Religion, liberalism, socialism, conservatism - the past casts long shadows

Change is good and should be used to improve many peoples lives

Is change fundamentally good regardless of outcome? Or only good if the outcome improves peoples' lives? Do the methods of how one goes about such change factor into whether it is considered good?

The pace of that change is less important

Is it okay therefore to completely stagnate if the pace of change is less important?

Bad policies and practices of the past should be undone

What is considered "Bad" and likewise what is considered "Good"?

Government can and should be an agent for those change

Hypothetically if the government in question is an authoritarian one, can it still be and should be an agent of change?

People are fundamentally good

How so?

Genetics has replaced any thoughts of a blank slate

Do genetics imply people are fundamentally born good and not neutral?

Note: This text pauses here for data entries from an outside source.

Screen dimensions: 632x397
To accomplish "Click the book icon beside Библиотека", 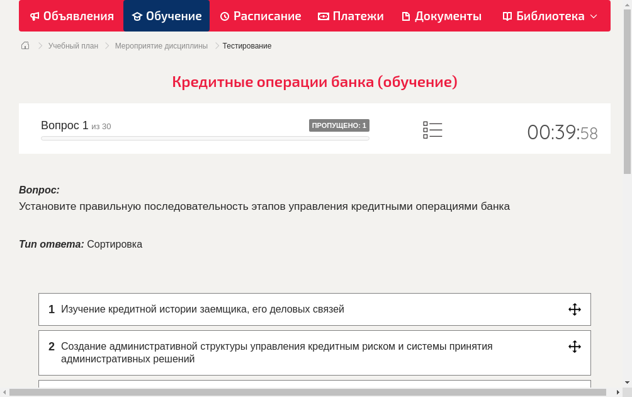I will (x=506, y=16).
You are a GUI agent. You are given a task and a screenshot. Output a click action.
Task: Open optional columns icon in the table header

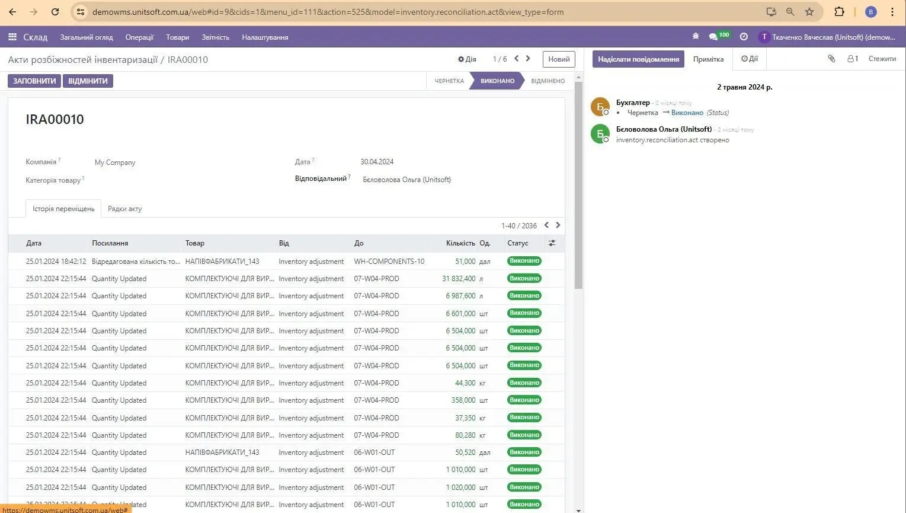point(551,243)
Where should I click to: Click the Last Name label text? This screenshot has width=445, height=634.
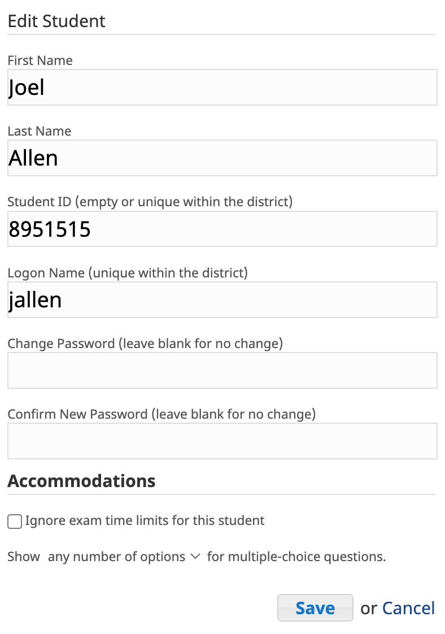pos(39,132)

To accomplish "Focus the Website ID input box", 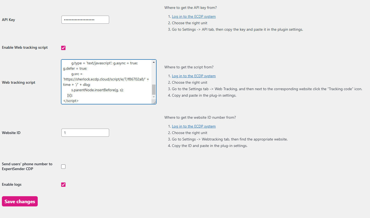I will (85, 132).
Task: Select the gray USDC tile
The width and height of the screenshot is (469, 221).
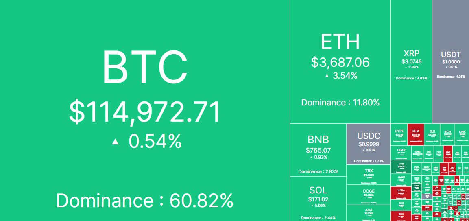Action: point(369,144)
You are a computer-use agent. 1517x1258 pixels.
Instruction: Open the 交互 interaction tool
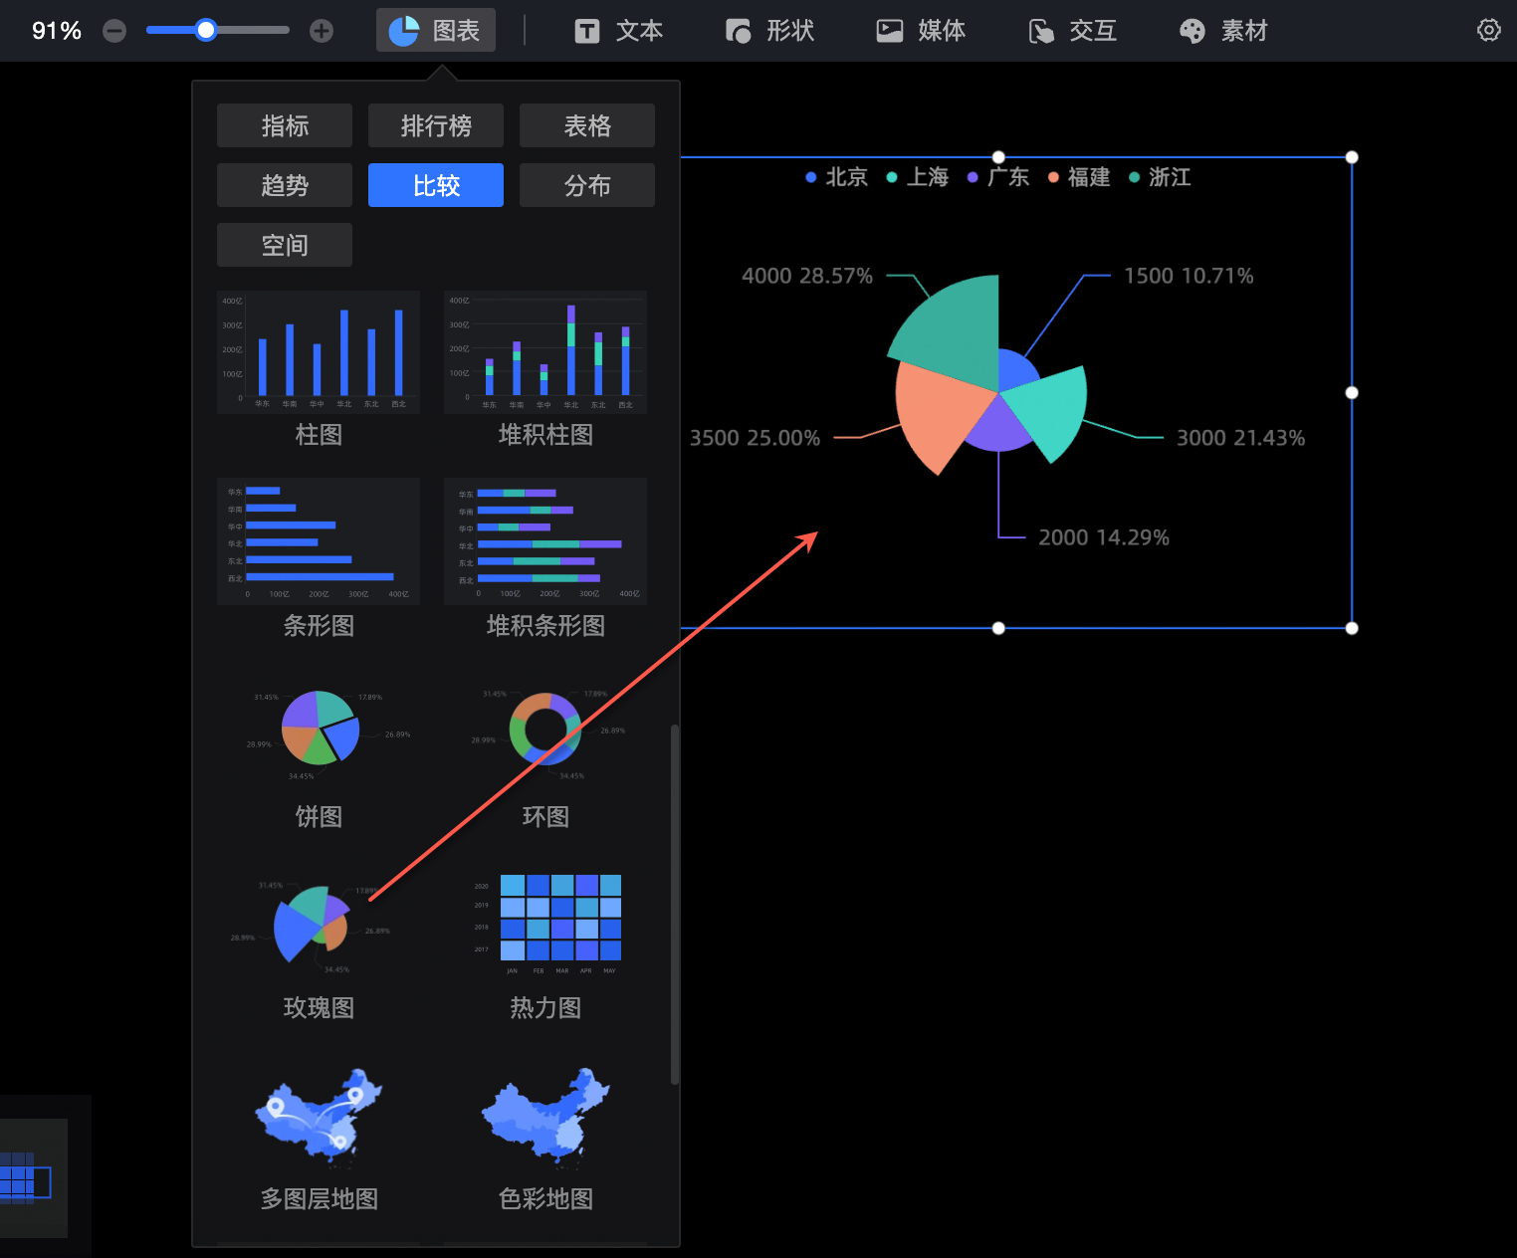pos(1073,31)
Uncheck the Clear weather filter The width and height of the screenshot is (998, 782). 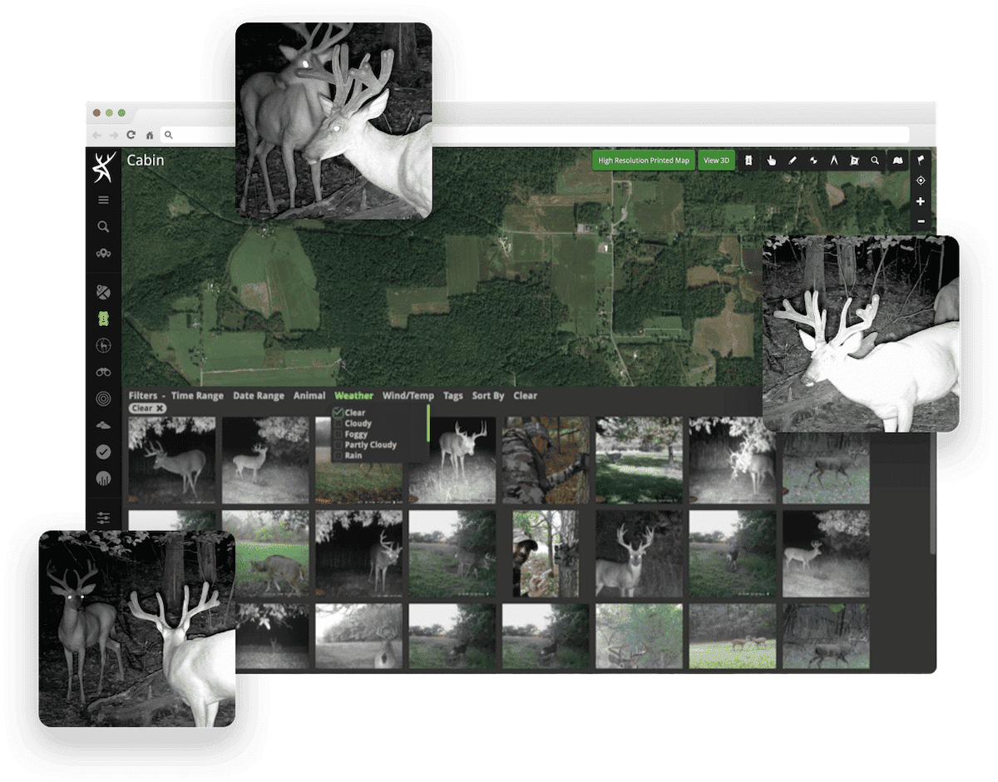click(338, 412)
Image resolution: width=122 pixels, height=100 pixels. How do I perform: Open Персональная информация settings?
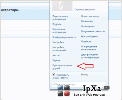tap(60, 18)
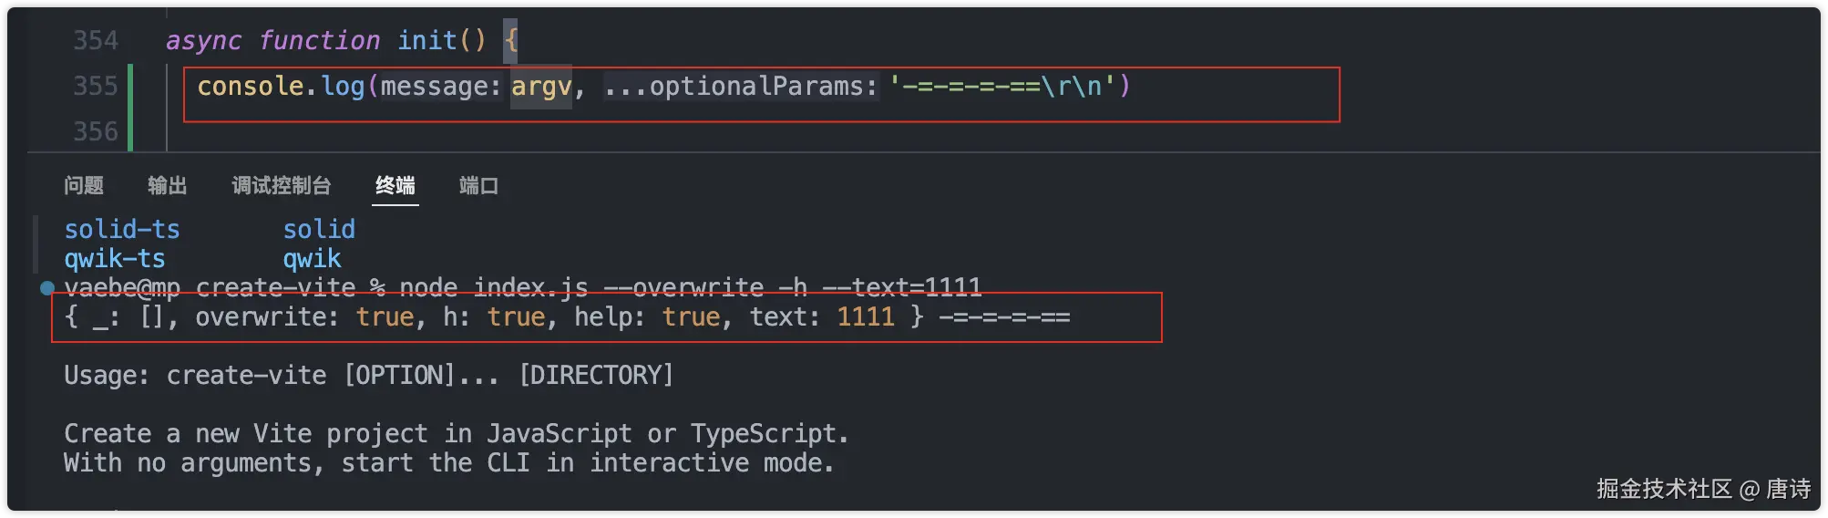Image resolution: width=1828 pixels, height=518 pixels.
Task: Switch to the 端口 (Ports) tab
Action: (478, 186)
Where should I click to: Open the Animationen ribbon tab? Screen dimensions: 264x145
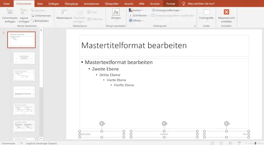91,4
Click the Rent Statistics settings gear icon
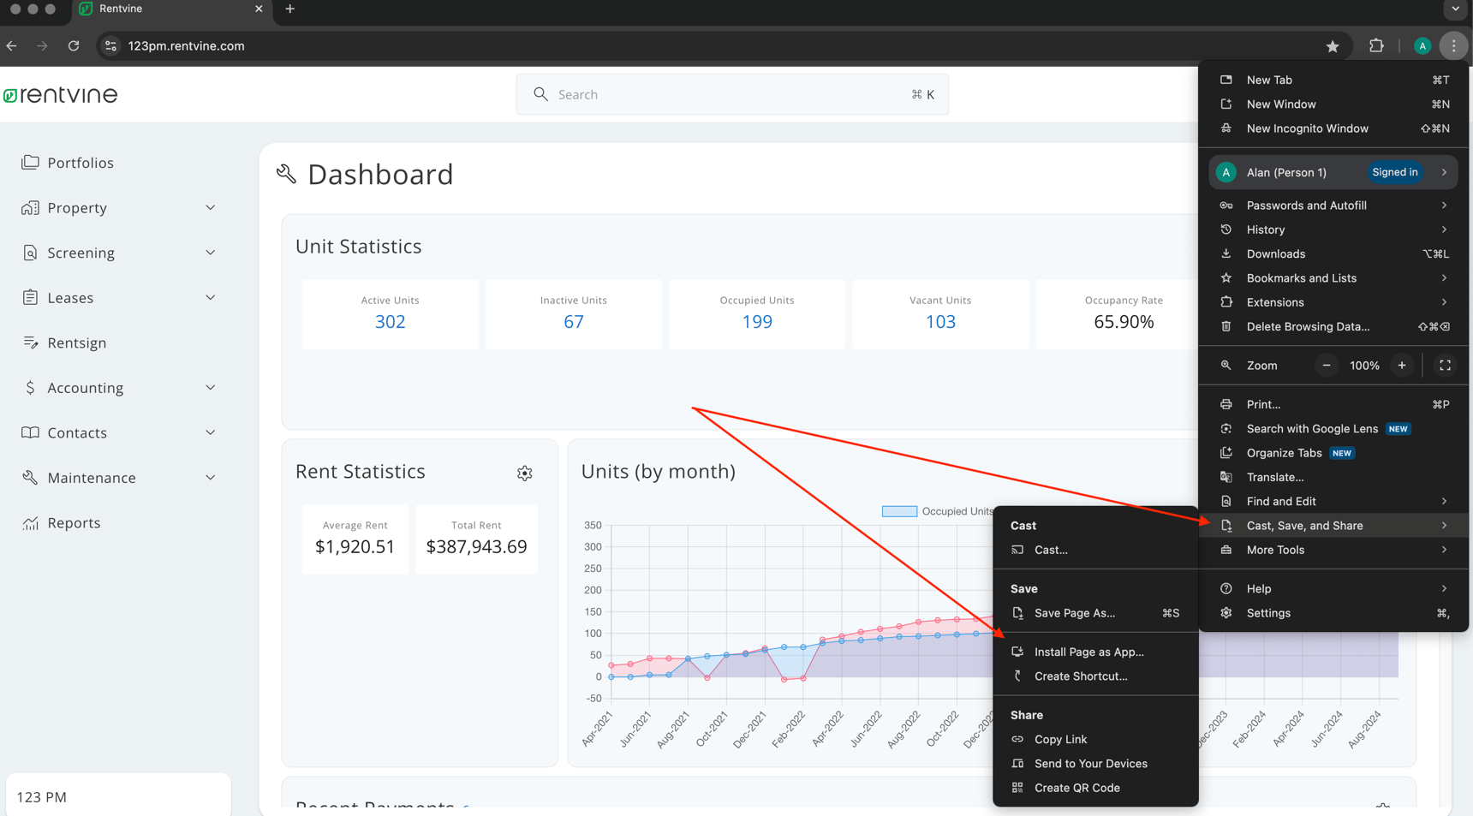 [x=524, y=474]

Globalization of trade and travel is erasing racism and cultural biases

Or is it exacerbating it? ex. China/COVID-19.
 
My post was a list of my thoughts on "what is a liberal". The list contains the values that I think liberals hold. You are raising the issue of whether or not such values reflect life's reality. Those are not the same. If a liberal (or anyone) says "people are fundamentally good," it is not a statement that all people are always good. It is a perspective that thinks positively about human nature. In each of the cases you have quoted the same perspective question arises. How one might implement those values is a different question than whether or not liberals hold those values.

Each of those might well be worth its own discussion but that is not relevant to whether or not liberals hold those values.